# Supplied records
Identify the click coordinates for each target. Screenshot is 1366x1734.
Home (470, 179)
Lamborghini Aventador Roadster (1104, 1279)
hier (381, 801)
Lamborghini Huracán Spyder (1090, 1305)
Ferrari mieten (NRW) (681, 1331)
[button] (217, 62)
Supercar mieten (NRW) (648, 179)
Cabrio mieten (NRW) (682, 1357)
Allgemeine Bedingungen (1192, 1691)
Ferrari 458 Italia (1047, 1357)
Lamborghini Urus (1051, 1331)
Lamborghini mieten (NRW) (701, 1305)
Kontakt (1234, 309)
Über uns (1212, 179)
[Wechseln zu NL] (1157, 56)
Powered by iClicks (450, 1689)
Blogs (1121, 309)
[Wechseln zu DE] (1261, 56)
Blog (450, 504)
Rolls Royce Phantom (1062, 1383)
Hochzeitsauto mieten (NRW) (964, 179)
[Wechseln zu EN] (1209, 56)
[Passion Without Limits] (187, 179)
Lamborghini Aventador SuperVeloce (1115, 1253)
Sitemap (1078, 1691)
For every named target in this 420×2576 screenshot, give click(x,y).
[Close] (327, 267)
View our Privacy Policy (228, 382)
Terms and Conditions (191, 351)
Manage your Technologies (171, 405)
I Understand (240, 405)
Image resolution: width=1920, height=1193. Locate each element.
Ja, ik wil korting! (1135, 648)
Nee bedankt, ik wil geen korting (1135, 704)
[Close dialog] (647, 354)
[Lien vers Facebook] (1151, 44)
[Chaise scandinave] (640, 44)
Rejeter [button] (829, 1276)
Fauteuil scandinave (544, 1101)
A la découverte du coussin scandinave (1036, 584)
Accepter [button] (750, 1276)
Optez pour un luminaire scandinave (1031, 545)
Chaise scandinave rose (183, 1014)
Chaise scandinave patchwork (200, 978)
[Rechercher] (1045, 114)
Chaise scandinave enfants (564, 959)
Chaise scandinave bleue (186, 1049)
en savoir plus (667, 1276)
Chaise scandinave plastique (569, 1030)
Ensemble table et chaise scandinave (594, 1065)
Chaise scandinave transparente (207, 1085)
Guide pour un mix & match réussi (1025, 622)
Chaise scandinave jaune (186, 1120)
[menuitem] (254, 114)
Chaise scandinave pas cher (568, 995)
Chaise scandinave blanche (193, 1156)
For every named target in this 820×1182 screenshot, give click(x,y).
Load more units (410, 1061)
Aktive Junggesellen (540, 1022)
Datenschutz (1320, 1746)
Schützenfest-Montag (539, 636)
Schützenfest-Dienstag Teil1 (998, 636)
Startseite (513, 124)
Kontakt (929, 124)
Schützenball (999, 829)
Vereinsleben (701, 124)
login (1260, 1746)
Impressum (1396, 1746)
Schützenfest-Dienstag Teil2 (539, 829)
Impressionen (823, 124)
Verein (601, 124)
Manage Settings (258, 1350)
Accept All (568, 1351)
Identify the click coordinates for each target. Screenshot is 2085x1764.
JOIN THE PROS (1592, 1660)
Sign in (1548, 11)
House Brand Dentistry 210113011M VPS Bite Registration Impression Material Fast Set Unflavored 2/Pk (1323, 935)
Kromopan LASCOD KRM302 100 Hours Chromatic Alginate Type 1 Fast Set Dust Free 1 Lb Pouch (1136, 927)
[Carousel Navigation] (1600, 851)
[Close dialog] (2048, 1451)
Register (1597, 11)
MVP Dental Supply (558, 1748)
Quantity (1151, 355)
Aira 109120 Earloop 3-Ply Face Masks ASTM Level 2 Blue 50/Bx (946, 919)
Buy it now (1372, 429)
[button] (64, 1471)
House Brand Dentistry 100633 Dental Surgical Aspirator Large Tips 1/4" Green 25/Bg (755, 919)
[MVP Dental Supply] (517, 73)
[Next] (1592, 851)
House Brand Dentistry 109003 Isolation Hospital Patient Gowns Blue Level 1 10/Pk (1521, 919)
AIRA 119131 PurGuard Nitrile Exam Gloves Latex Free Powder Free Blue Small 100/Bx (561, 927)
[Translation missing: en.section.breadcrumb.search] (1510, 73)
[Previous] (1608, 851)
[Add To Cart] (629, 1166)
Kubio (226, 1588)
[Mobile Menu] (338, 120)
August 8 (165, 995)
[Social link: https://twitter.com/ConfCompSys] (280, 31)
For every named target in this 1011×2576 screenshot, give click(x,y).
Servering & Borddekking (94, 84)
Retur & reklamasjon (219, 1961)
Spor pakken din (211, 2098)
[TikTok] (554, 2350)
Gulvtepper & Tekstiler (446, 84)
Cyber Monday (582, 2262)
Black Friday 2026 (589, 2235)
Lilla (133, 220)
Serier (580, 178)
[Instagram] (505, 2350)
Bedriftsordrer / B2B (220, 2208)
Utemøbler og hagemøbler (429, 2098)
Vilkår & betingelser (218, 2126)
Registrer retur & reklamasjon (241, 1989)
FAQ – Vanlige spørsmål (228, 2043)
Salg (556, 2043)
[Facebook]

# Problem details
Please report all lines in the entries where "reklamasjon" appears.

# Answer space
Retur & reklamasjon (219, 1961)
Registrer retur & reklamasjon (241, 1989)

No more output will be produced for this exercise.